----- Passage for review -----
We continue on our journey as the ebb and flow of the unlocking entices us and troubles us.

How much will be possible? What are the acceptable risks, and what are things still beyond us? What is beginning? What is gone? What might we retrieve? And as we travel this road we become so deeply conscious of those on the way too. Our hearts go out to India and its people struggling with all we have feared, yet with so few of the resources we have depended on. I cannot imagine the rising horror of scouring the city for a tank of oxygen to let a loved one breathe.

As I write this the explosions continue as Israelis and Palestinians, Arabs and Jews, ignite again the embers of a bitterness generations in the making; a seemingly endless cycle of attack and retribution, of hatred and of fear. And, of course, there are the hurts and losses much closer to home. The empty chairs that once were filled, the laughter ceased, the regrets, the worries, the exhaustion.

In the midst of such things, I have been prompted by a poem written by George Herbert (who died 1st March, 1633) to return to Paul’s letter to the Colossians. There is a little phrase Paul offers in what becomes the third verse of the third chapter in our Bibles (Paul never wrote in chapters and verses of course):

“…for you have died, and your life is hidden with Christ in God.”

We have been much hidden away this past many months. Indeed, my entire ministry with you all thus far, except for a brief interlude late last summer, has never involved sharing in congregational singing, or being in worship unmasked, or welcoming you to the manse, or regular pastoral visits to your homes or your hospital bedsides.

Many of you I have only ever met on a screen or in a phone call. And that sense of being cut off is amplified as we think of family and friends near and dear but held far off, and those in care homes out of reach.
-----
Work request 1 |
Answer each question about the reflection in a single line.
(a) On what date did George Herbert die?
(b) Which letter of Paul did the writer return to?
(c) Apart from on a screen, how has the writer met many of the readers?
Work request 2 | Name every group of people that the reflection mentions in connection with the continuing explosions.
Work request 3 | Copy everything in the reflection from "How much will" down to "worries, the exhaustion.".
----- Records shown -----
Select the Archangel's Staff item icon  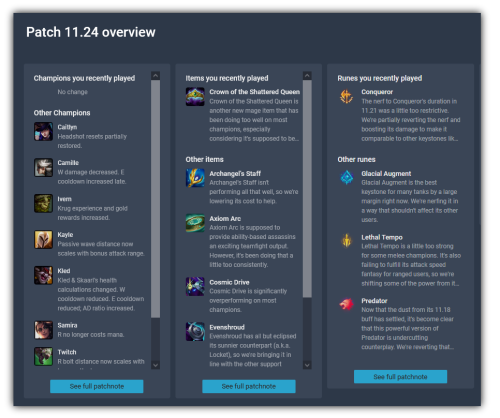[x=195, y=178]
-----
----- Records shown -----
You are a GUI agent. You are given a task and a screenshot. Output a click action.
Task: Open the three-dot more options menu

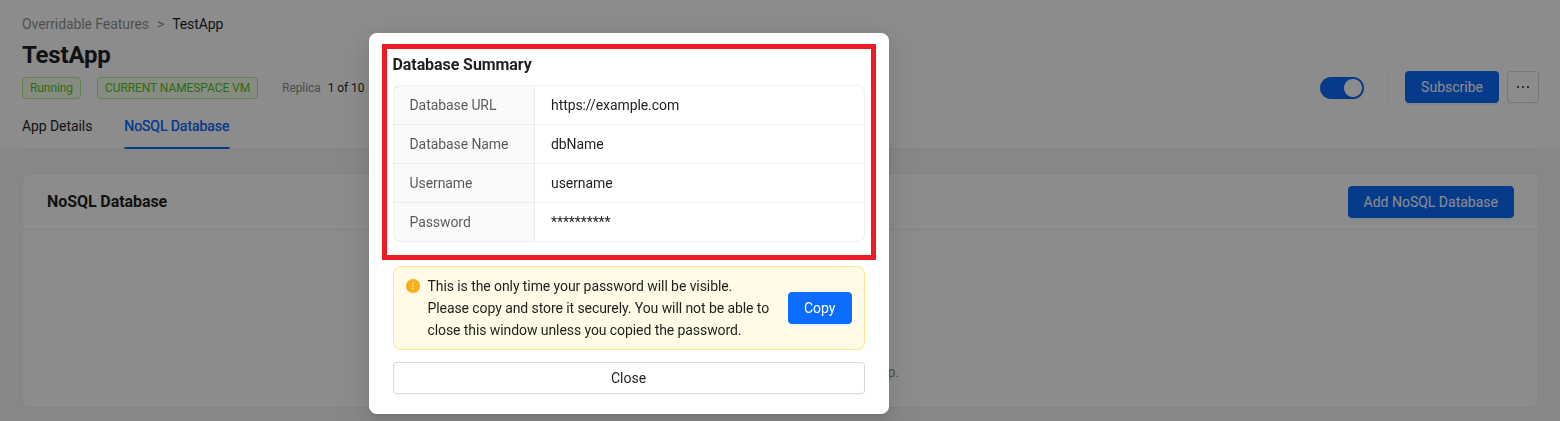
-----
Expected output 1 |
(a) 1st March, 1633
(b) The letter to the Colossians
(c) In a phone call

Expected output 2 | Israelis, Palestinians, Arabs, Jews

Expected output 3 |
How much will be possible? What are the acceptable risks, and what are things still beyond us? What is beginning? What is gone? What might we retrieve? And as we travel this road we become so deeply conscious of those on the way too. Our hearts go out to India and its people struggling with all we have feared, yet with so few of the resources we have depended on. I cannot imagine the rising horror of scouring the city for a tank of oxygen to let a loved one breathe.

As I write this the explosions continue as Israelis and Palestinians, Arabs and Jews, ignite again the embers of a bitterness generations in the making; a seemingly endless cycle of attack and retribution, of hatred and of fear. And, of course, there are the hurts and losses much closer to home. The empty chairs that once were filled, the laughter ceased, the regrets, the worries, the exhaustion.